Saat diamankan di lokasi, burung-burung itu berada dalam tujuh keranjang plastik dan tidak dilengkapi dokumen.
"Burung-burung tersebut ditemukan saat petugas dari Karantina Lampung melakukan operasi pengawasan rutin di gerbang pelabuhan bersama instansi terkait," jelasnya.
Salah satu spesies yang diselamatkan adalah kipasan belang (Rhipidura javanica) sebanyak 18 ekor yang merupakan satwa dilindungi.
Selain itu, ada pula 15 ekor jingjing batu (Hemipus hirundinaceus), 10 ekor ciung air (Mixornis sp.), 68 ekor madu sriganti (Cinnyris jugularis), 29 ekor cipau, 130 ekor cinenen kelabu (Orthotomus ruficeps), 9 ekor rambatan paruh merah (Sitta frontalis), 1 ekor sikatan bodoh (Ficedula hyperythra), dan 2 ekor sepah hutan (Pericrocotus sp.).
Menurut Donni, perdagangan satwa liar bukan hanya persoalan hukum, tapi juga persoalan moral, ekologi, dan keberlanjutan kehidupan.
Apabila praktik penyelundupan dan perdagangan satwa ilegal ini masih dibiarkan bukan hanya punahnya spesies tersebut, tetapi juga hilangnya keseimbang ekosistem yang menopang kehidupan manusia.
"Satwa-satwa ini memiliki peran penting dalam ekosistem, mulai dari penyebaran benih hingga pengendalian hama secara alami," tukasnya.
Selain itu, ia juga mengatakan tindakan oknum tidak bertanggung jawab ini tidak hanya mengancam populasi satwa liar, tapi juga meningkatkan risiko penyebaran penyakit menular, baik kepada satwa lain maupun manusia.

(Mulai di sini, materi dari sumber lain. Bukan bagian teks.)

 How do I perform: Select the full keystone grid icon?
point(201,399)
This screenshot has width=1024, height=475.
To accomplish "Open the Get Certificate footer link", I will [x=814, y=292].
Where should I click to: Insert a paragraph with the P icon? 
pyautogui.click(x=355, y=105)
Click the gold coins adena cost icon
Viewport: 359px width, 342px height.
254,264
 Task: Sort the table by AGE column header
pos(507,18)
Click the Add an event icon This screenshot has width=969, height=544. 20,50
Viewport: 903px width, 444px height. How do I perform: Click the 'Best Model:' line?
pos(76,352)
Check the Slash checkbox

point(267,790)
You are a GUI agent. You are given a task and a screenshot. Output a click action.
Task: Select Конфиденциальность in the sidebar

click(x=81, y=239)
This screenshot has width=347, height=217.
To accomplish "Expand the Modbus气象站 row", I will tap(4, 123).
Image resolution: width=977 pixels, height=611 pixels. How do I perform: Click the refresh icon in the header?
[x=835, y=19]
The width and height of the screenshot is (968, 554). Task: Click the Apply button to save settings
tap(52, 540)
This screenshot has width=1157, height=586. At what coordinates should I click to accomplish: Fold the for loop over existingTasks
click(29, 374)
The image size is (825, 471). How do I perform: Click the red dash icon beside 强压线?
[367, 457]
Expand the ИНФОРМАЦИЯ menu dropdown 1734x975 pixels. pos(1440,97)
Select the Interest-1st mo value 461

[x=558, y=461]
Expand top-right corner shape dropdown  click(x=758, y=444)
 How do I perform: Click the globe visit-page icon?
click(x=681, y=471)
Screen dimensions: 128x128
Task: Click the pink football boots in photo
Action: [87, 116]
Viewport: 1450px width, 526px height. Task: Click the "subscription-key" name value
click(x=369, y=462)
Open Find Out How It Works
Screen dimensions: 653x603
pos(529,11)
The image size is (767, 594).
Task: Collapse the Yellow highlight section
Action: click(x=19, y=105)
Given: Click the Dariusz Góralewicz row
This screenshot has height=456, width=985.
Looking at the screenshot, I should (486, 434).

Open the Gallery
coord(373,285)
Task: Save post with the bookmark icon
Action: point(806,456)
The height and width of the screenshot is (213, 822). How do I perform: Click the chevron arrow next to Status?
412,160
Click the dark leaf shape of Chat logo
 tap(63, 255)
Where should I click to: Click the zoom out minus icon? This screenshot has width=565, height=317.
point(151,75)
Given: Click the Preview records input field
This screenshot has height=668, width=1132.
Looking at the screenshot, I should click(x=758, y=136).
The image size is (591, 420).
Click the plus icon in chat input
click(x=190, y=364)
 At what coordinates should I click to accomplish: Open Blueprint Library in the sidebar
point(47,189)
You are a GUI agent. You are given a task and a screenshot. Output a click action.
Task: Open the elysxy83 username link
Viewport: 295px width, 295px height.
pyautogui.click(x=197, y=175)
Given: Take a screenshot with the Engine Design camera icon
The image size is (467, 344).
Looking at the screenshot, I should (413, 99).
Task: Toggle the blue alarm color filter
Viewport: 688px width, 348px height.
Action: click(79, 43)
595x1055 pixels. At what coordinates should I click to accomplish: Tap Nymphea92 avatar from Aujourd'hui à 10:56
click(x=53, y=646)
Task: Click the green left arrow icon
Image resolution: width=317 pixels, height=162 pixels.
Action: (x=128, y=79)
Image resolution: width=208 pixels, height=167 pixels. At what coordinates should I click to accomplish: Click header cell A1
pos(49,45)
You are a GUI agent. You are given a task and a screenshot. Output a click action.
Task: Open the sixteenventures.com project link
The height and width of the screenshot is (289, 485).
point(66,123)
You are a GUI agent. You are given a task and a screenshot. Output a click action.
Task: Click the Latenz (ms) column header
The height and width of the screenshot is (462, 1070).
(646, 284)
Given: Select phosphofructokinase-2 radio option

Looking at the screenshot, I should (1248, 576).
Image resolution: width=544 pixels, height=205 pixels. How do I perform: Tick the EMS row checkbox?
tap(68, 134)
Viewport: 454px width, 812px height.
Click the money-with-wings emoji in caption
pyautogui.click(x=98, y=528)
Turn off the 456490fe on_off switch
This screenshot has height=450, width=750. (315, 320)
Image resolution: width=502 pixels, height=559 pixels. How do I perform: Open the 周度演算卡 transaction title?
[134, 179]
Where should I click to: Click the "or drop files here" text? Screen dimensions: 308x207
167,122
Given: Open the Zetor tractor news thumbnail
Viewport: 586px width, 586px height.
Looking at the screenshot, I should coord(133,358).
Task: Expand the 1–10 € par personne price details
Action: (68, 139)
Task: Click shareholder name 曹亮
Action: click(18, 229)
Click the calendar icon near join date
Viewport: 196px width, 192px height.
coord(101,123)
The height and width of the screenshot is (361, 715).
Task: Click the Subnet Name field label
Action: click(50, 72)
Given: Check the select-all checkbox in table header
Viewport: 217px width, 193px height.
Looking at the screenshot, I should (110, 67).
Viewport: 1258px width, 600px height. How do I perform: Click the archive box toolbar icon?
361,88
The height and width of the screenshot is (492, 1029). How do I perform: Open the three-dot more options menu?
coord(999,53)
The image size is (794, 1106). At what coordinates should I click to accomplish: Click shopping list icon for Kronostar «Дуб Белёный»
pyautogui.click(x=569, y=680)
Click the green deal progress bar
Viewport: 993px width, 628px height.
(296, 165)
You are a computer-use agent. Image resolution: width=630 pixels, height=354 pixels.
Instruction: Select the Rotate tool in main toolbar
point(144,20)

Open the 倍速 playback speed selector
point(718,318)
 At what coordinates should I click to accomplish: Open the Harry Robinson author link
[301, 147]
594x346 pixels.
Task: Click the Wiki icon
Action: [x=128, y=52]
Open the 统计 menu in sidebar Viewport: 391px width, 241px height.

Terkait pengiriman satwa tanpa izin Donni menegaskan ini merupakan pelanggaran hukum, di antaranya UU Nomor 21 Tahun 2019 tentang Karantina Hewan, Ikan, dan Tumbuhan, juga UU No. 31 Tahun 2024 tentang Perubahan atas UU No. 5 Tahun 1990 tentang Konservasi Sumber Daya Alam Hayati dan Ekosistemnya (KSDAHE).
“Setiap lalu lintas satwa, baik antar daerah maupun antar pulau, wajib dilaporkan dan disertai dokumen sah. Ini penting demi mencegah risiko yang bisa membahayakan ekosistem dan masyarakat,” tegasnya.